The problem of Internal Morality:

The complicit negligence between Green and his colleagues brought the National Women’s Hospital into disrepute, and brought forth the virtue of internal morality as it existed within the medical profession in New Zealand. Scholars have probed the concept of internal morality (or the shared norms, rules and values that remain essential to medical pursuits and practice) in relation to this case[10]. Paul describes the necessary community of health practitioners (doctors, nurses etc.) that forge the concept and practice of internal morality in a clinical setting[11]. At its conclusion, the Cartwright Inquiry illustrated the failings of internal morality within the New Zealand healthcare system. Whilst internal inquiries were established as a result of concerns over patient wellbeing, they did not recommend stopping the trial despite evidence women had developed malignant cancers. Post-1975, the rate of carcinoma in situ declined, however those patients diagnosed before this time were still inadequately treated beyond this period[12].

References:

[1] Ron Patterson, “The Cartwright Legacy: shifting the focus of attention from the doctor to the patient”, The New Zealand Medical Journal, 123, 119 (2010): 6-10.

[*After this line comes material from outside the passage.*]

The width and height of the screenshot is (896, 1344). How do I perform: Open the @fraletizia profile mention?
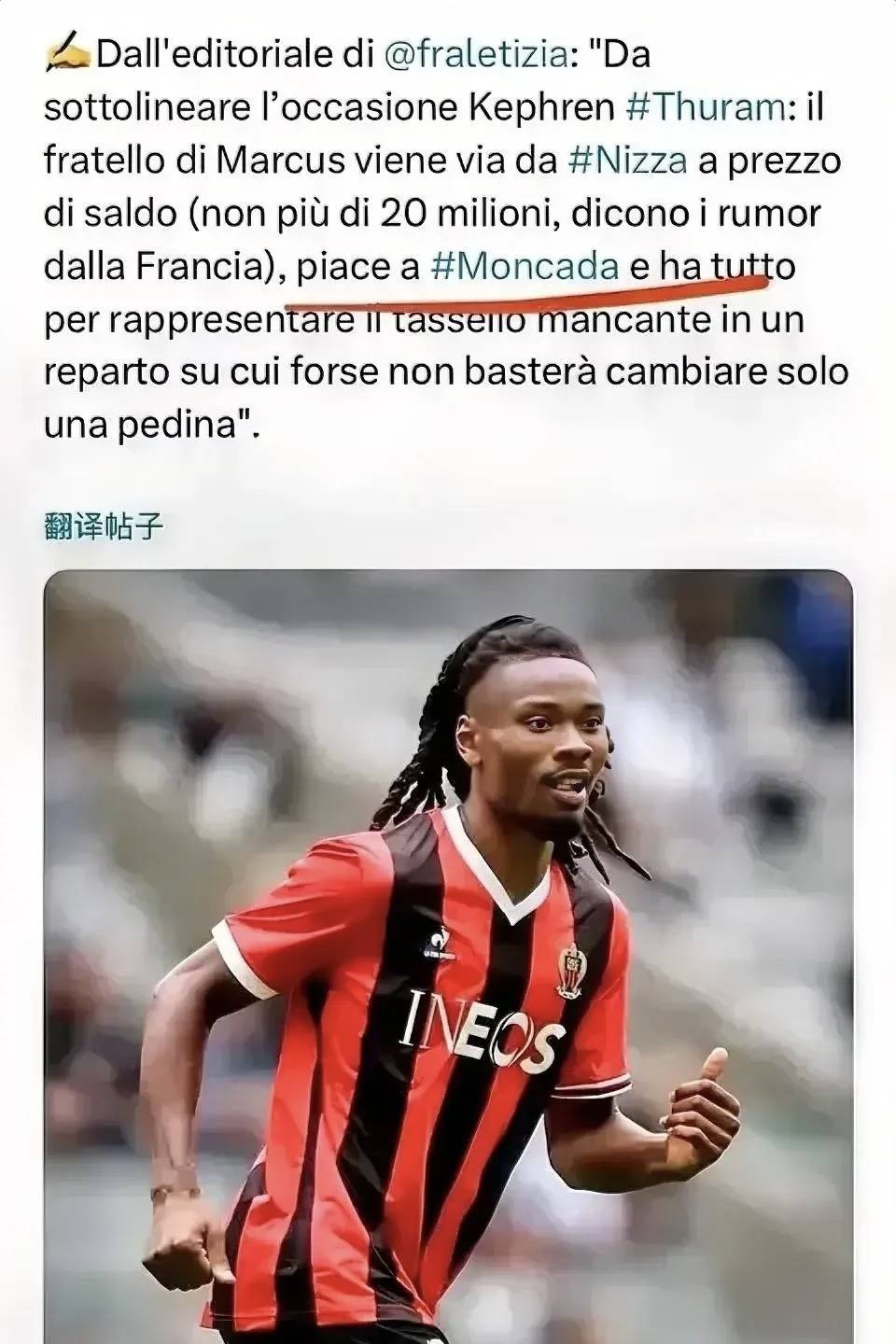[476, 55]
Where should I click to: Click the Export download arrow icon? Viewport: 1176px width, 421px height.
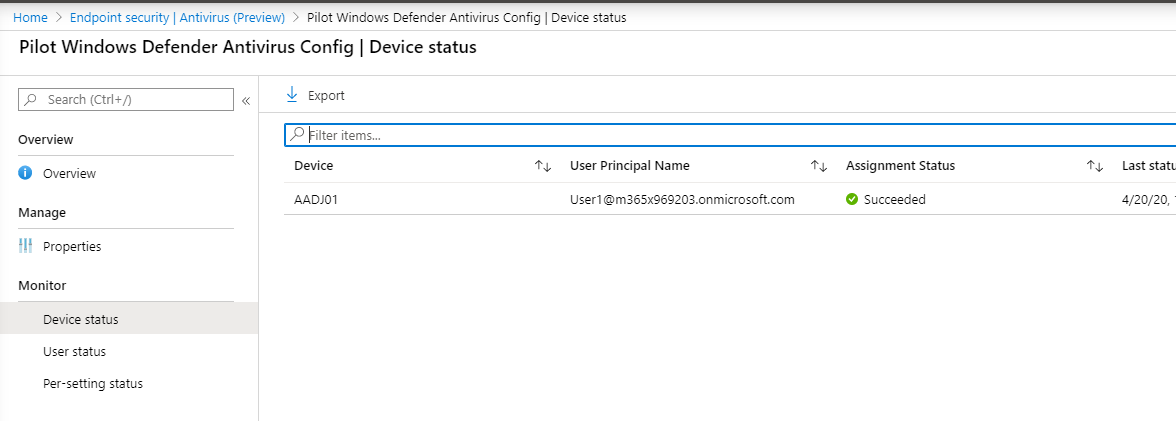click(x=292, y=94)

[1] Patterson, “Cartwright Legacy,” 7.

[1] David Hall and J.S. Lilleyman, “Reflecting on Redfern: What Can We Learn from the Alder Hey Story?”, Archives of Diseases of Childhood 84 (2001): 455-456

[1] Phillida Bunkle, “Patient-centred ethics, the Cartwright Inquiry and feminism: Identifying the central fallacy in Linda Bryder, A History of the ‘Unfortunate Experiment at National Women’s Hospital”, Women’s Studies Journal, 24, 2 (2010): 8-24.

[1] Bunkle, “Patient-centred ethics”, 13.

[1] Bunkle, “Patient-centred ethics”, 13.

[1] “An Unfortunate Revision”, Chris Barton, NZ Herald, last modified August 15 2009, http://www.nzherald.co.nz/nz/news/article.cfm?c_id=1&objectid=10590850.

[1] “Controversy over the ‘unfortunate experiment’ ”, Anne Else.

[1] “An Unfortunate Revision”, Chris Barton.

[1] Charlotte Paul, “Internal and external morality of medicine: lessons from New Zealand”, British Medical Journal, 320, 7233 (2000) : 499-503.

[1] Paul, “Internal and external morality,” 499.

[1] Paul, “Internal and external morality,” 500.